Lipolysis--not inflammation, cell death, or lipogenesis--is involved in adipose tissue loss in cancer cachexia
- PMID: 18704987
- DOI: 10.1002/cncr.23802
Lipolysis--not inflammation, cell death, or lipogenesis--is involved in adipose tissue loss in cancer cachexia
Abstract
Background: Cancer cachexia is an important, negative prognostic marker that has been linked to systemic inflammation and cell death through unclear mechanisms. A key feature of cancer cachexia is loss of white adipose tissue (WAT) because of increased adipocyte lipolysis and possibly reduced lipid synthesis (lipogenesis). In this study, the authors investigated whether alterations in fat cell numbers, lipogenesis, or cytokine and/or leukocyte infiltration could account for some of the functional changes observed in WAT in cancer cachexia.
Methods: Blood and subcutaneous WAT samples were obtained from a 10 weight-stable patients, from 13 weight losing (cachexia) patients with cancer, and from 5 patients without cancer (noncancer patients) who initially were classified with cancer.
Results: Systemic inflammation (increased circulating levels of interleukin 6 [IL-6]) and enhanced lipolysis were confirmed in the cachectic patients compared with the other patients.
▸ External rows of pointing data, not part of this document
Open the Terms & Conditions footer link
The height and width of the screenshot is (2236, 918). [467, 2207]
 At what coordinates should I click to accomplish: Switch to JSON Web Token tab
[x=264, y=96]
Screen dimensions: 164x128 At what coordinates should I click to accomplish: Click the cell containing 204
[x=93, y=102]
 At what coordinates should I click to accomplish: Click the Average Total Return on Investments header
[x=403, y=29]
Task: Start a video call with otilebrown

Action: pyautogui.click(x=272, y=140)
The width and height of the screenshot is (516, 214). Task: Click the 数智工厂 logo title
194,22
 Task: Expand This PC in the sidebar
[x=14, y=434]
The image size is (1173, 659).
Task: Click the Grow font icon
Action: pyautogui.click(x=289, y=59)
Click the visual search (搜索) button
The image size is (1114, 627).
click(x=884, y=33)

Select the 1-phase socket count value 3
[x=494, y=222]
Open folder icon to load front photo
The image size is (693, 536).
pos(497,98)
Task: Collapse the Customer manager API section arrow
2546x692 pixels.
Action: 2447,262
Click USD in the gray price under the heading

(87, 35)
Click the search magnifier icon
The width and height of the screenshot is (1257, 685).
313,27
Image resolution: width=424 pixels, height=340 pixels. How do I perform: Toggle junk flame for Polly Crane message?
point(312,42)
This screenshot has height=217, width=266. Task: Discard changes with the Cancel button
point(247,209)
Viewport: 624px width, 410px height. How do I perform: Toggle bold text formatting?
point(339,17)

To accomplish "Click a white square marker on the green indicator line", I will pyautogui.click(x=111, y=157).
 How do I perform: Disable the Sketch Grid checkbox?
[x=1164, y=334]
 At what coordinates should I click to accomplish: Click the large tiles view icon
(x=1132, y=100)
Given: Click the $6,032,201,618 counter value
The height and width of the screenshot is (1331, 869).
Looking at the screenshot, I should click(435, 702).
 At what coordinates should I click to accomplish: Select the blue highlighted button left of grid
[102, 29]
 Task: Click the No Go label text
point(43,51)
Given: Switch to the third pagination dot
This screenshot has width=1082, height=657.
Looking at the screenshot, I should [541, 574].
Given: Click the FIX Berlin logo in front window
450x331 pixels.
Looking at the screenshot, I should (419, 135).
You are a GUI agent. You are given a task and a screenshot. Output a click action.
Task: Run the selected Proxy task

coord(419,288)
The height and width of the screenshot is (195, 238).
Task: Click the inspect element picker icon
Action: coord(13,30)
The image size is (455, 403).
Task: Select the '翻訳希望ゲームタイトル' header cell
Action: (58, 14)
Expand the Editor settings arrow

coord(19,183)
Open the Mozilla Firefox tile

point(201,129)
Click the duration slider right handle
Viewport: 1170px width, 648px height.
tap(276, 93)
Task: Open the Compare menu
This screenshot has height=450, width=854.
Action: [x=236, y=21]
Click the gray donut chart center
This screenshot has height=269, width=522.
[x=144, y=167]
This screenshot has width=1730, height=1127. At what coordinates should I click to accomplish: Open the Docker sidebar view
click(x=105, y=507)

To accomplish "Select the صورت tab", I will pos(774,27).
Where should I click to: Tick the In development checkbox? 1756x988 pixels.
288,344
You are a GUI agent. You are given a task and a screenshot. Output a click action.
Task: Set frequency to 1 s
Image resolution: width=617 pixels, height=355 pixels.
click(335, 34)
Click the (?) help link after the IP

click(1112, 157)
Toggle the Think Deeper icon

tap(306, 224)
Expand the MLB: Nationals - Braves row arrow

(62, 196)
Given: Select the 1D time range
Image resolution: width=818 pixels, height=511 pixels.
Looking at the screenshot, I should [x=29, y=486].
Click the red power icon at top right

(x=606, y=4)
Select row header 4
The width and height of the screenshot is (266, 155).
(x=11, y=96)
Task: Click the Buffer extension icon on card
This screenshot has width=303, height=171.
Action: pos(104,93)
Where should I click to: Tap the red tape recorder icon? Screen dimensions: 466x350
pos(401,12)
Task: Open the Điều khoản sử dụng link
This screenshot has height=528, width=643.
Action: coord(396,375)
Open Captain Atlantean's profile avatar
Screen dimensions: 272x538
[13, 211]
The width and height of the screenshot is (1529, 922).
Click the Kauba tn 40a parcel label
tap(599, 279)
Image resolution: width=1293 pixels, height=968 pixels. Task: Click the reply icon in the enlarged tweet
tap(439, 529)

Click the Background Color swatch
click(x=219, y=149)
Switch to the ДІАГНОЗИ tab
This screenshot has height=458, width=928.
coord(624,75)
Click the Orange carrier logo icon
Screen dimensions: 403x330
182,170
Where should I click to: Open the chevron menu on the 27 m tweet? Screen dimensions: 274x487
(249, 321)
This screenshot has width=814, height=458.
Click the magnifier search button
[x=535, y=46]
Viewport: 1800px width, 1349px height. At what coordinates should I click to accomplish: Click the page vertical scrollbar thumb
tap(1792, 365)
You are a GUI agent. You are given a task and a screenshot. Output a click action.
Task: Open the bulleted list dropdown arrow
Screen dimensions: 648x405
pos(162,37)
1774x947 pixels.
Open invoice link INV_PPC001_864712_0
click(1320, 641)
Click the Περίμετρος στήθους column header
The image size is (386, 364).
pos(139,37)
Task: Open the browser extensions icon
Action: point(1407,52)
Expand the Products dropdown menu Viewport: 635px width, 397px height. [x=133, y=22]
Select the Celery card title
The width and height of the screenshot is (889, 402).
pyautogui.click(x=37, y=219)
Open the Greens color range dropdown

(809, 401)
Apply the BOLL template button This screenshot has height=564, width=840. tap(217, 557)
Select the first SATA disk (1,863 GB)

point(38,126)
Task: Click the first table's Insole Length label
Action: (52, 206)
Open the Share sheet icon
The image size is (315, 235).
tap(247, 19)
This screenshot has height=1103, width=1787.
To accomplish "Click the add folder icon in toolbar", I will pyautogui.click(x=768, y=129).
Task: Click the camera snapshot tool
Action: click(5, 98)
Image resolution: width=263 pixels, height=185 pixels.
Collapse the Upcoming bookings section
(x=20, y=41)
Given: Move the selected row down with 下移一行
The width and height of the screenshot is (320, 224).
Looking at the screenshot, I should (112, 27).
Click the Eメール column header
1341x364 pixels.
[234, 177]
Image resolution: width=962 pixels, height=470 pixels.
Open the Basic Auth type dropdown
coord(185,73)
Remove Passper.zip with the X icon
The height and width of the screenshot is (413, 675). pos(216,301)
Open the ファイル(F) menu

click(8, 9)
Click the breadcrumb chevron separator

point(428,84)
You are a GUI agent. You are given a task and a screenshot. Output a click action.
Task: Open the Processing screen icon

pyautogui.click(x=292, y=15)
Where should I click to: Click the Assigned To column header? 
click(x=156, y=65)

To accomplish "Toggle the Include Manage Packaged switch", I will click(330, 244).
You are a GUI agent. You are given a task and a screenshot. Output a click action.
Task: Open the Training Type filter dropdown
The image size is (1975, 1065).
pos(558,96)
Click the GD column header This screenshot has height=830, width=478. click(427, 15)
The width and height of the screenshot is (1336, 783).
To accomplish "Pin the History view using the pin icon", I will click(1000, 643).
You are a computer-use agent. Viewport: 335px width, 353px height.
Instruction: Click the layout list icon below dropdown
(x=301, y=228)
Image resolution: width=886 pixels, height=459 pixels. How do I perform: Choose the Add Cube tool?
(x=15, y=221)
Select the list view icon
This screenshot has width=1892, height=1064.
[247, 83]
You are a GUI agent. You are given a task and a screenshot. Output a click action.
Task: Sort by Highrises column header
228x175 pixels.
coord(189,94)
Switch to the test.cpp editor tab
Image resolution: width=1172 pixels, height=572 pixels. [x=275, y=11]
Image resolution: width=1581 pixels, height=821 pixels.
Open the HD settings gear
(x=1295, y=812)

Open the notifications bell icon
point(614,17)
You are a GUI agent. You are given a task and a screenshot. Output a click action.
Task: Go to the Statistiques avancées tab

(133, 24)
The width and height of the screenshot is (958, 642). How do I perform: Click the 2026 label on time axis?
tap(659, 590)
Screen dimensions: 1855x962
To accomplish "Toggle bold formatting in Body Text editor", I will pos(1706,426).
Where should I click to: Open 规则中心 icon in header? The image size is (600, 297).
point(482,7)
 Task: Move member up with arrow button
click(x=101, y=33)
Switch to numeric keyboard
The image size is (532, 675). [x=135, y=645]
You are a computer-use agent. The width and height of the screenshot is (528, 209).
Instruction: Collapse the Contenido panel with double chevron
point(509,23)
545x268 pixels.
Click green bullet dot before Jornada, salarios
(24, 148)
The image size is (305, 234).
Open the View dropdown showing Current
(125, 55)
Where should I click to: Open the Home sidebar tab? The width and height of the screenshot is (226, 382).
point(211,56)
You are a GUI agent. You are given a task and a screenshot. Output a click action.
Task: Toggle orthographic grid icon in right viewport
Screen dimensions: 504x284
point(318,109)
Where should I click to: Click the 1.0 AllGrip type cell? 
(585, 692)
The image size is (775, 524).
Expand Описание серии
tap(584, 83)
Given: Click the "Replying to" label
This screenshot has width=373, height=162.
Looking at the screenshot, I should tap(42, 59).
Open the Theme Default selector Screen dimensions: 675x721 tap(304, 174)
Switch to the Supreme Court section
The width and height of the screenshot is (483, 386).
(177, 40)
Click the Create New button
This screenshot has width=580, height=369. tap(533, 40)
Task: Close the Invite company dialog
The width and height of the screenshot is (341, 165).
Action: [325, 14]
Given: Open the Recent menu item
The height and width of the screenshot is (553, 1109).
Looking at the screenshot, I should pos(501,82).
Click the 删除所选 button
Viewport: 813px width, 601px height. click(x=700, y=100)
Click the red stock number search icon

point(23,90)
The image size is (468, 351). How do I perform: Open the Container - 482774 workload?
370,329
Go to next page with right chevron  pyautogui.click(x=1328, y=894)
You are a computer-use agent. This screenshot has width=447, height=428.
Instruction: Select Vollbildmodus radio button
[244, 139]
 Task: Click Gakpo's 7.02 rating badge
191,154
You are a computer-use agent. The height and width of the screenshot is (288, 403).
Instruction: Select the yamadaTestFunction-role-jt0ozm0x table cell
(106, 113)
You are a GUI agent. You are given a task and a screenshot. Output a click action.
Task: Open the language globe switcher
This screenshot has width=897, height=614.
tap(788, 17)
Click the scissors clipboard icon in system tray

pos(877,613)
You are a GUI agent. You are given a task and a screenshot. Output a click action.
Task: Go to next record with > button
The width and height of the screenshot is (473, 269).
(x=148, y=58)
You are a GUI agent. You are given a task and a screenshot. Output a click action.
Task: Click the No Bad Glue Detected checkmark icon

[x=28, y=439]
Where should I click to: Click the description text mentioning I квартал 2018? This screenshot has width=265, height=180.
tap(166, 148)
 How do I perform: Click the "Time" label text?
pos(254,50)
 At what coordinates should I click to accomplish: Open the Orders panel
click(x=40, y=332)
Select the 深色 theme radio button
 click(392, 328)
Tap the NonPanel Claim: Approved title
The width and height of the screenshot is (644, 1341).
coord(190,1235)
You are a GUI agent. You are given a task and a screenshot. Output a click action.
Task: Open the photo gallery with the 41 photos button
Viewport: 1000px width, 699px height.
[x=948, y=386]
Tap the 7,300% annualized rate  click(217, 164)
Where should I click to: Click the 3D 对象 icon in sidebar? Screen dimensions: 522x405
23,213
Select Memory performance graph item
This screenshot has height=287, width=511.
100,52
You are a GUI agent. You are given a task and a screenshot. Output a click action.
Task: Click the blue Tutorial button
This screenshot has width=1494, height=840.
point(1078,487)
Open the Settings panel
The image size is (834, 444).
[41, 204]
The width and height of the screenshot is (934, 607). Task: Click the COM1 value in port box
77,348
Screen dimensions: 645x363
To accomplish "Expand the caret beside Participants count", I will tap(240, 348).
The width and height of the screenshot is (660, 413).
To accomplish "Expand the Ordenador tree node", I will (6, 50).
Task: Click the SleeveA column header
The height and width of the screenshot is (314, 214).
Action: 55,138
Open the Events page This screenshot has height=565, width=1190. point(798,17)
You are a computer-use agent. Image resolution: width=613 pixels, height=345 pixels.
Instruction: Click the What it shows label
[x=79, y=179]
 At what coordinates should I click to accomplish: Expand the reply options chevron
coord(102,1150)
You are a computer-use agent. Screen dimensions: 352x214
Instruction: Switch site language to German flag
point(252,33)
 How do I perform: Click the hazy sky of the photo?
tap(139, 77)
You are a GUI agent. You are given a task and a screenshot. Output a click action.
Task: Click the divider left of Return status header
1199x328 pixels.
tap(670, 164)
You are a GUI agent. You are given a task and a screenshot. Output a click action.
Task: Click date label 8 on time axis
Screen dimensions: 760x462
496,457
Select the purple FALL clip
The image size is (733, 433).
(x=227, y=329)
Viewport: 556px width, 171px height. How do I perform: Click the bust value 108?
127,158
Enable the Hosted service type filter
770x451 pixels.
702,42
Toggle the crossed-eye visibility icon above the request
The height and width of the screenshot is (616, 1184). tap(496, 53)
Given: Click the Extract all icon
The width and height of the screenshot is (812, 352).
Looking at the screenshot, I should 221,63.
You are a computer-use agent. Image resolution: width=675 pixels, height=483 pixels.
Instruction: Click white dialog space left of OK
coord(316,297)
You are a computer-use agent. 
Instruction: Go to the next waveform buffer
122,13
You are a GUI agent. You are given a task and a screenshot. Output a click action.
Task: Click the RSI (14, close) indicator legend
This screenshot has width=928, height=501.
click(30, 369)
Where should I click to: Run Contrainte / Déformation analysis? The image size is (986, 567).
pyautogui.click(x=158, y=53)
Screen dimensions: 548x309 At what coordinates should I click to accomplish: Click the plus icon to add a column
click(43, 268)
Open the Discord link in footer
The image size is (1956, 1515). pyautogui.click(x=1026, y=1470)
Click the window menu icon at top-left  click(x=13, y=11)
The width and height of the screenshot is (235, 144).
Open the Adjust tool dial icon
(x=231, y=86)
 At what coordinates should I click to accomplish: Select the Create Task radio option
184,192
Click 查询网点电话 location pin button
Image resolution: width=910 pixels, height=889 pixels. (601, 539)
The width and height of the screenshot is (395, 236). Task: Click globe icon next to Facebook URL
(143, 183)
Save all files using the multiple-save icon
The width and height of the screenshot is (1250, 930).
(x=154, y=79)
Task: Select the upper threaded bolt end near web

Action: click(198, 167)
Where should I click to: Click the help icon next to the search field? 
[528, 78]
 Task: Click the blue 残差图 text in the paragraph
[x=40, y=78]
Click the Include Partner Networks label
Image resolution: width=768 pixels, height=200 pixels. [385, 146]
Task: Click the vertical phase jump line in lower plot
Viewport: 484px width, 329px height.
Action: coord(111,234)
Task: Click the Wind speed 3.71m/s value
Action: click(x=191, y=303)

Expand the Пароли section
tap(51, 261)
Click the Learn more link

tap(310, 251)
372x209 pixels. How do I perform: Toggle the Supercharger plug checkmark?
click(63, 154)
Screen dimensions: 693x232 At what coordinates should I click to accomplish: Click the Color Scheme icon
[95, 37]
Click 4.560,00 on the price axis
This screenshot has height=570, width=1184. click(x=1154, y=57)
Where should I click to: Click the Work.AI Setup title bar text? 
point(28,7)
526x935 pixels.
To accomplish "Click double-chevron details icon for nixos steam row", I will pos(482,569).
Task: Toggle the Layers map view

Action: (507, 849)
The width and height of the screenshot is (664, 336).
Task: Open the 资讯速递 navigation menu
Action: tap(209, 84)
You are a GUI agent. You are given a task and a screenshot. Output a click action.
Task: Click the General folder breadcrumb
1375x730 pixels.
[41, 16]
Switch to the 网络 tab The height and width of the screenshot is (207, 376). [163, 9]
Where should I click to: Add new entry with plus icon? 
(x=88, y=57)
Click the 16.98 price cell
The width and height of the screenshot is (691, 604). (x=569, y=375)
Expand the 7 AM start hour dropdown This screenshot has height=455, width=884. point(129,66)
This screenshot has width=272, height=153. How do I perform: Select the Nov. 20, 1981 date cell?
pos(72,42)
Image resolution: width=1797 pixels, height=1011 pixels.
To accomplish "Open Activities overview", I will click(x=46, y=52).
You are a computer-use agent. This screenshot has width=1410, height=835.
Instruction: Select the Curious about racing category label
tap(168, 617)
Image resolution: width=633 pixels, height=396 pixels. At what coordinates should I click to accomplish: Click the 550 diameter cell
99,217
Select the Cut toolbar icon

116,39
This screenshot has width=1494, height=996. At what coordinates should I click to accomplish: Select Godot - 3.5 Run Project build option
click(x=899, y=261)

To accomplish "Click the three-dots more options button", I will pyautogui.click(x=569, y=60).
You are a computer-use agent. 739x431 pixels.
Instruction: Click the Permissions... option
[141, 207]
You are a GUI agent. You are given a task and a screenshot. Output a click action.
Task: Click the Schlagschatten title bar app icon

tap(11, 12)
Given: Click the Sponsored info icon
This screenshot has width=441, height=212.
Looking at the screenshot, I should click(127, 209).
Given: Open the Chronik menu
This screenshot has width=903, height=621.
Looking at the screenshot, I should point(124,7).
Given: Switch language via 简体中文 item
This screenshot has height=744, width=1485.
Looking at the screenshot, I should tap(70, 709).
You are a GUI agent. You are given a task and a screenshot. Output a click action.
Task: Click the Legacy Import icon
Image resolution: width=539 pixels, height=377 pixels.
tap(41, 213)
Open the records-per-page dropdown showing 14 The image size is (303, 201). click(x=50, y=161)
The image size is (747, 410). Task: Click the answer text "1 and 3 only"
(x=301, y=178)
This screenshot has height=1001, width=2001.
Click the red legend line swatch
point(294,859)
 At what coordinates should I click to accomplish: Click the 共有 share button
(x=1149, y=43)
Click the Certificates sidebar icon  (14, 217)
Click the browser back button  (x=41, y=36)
However, the messenger RNA expression of IL-6 and other cytokine or leukocyte markers, as well as WAT secretion of IL-6, were not altered in the patients with cachexia. Thus, the elevated serum levels of IL-6 that were observed in cachexia were not derived from WAT. Insulin-induced lipogenesis in adipocytes from patients with cachexia was the same as that in adipocytes from patients with weight-stable cancer and from noncancer patients (2.5-fold maximal stimulation; half-maximum effective concentration, approximately 0.03 nmol/L). Fat cell size was decreased but adipocyte numbers were normal in cancer patients with cachexia, suggesting that there was no major fat cell death.
Conclusions: The current findings indicated that subcutaneous WAT does not contribute to the systemic inflammatory reaction and does not induce adipocyte insulin resistance in cancer cachexia. Moreover, increased fat cell lipolysis, not reduced lipogenesis or adipocyte cell death, appeared to be the primary cause of fat loss in this condition.